Horror can be subtle or in-your-face and I can relate to deciding which to use with supernatural fiction...Violence can be a very real controversy when we must decide how to use it, if to do so, when, in what way...
I can imagine having written a story about a nut dressing like the Joker and attacking a movie crowd. That would be a great story and it could go into the reason he does it and the people there who are heroic and who are cowardly....it would be a good vehicle to tell a story. HOWEVER...my God, it happened! The writer, if he had written such, would feel terrible and be raked over the coals and probably threatened, It is very possible and very controversial as we can all understand.

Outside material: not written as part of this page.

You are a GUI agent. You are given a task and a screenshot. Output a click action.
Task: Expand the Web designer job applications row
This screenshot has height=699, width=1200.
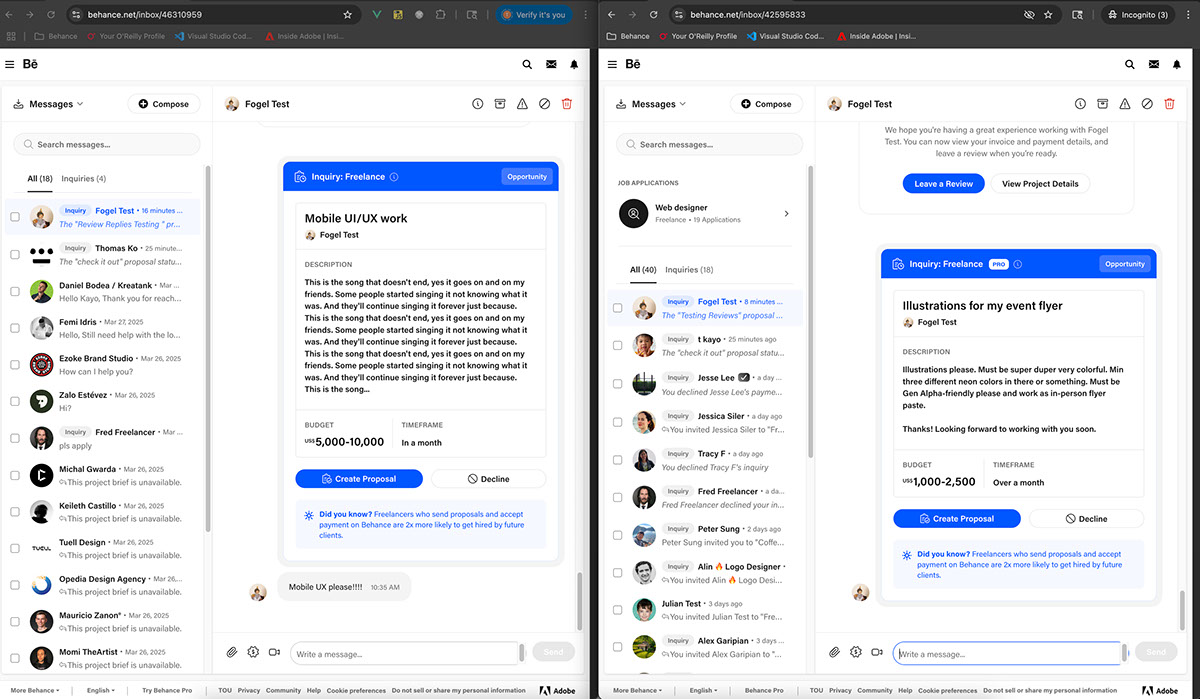pyautogui.click(x=786, y=213)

I think we, as horror writers, don't design or invent the violence, but we simply delve into the human mind and see the possibilities of some terrible things.
A man tells his friend he wants to be on an airplane that is hijacked but that lands safely in the end and the bad guys are caught and no one is harmed.
"How horrible! You would be terrified." The friends says.
"Yes, but it ends ok and then I won't be afraid of that anymore because what are the chances of me ever being on 2 hijacked planes?"
Horror sells because once you have seen or read it, what are the chances you will ever be in that spot again? You have seen the demons and escaped. In some ways, when we read about violence, we are carrying a rabbit's foot after that...a talisman of protection because....what are the odds?